Believers, we are told to guard our hearts for a reason; it is as possible to do good in the flesh as it is to do evil, yet our Savior tells us that if we do that, we have our reward, and to not let our left hand know what our right is doing.
In times of trial, grief, and loss, when our hearts are heavy, and reasons for them aren’t present, we can turn tearful eyes and angry hearts to Heaven, and like the rich young ruler, walk away with great sadness, having made our choice.
May the Lord’s voice be gentle in your ear: ‘Will you also go away?’ Like the unsteady, passionate Peter, let us answer: ‘To whom shall we go? You have the words of life.”
It is the reason G-d says Israel ‘honors me with their lips, but their hearts are far from Me.” (Matthew 15:8)
There is a reason why it’s first in the list when Jesus says, ‘Love the Lord your G-d with all your heart, soul, mind, and strength.’ (Luke 10:27)
And to not let them be troubled by our fear: ‘Let not your heart be troubled, neither let it be afraid.’ (John 14:27)
Therefore I pray:
Father in Heaven,
We lift our hearts to You today, to do that which You need to it, for change, for cleansing, for softening so that Your words are fall into fertile spiritual soil that delights to do Your will.

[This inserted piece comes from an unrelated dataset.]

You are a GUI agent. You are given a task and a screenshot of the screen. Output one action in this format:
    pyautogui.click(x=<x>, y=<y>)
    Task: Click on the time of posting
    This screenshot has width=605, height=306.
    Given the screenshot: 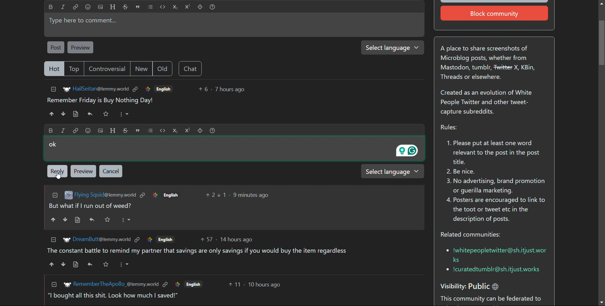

Let our hearts be quiet within us when calamity comes, when the outside world is scornful and full of men scrambling for power they can’t keep, in a world they can’t stay in.
Let our hearts be steadfast within us when moments of doubt come, when the foolish wisdom of men and their philosophies seems to contain a form of godliness, but lacks the truth.
Let our hearts rejoice within us today at the reading of Your Holy Word, in the praises of our singing, and in the works of our hands as we minister and serve in Your Name, and to Your Glory.
We thank You for this day, whatever the weather may be, whatever our plans are, and we will rejoice in it with grateful hearts of fear, reverence, and love as we gather to praise You, or meet with You in the quiet places of our souls as we speak to You alone.
Replace the hearts of stone with those of flesh, tender, receptive, and discerning, as we turn them back to you, reconciled in the work of Your Son, to Your glory, and redemption of our souls.
I ask it, believing I’ve already received.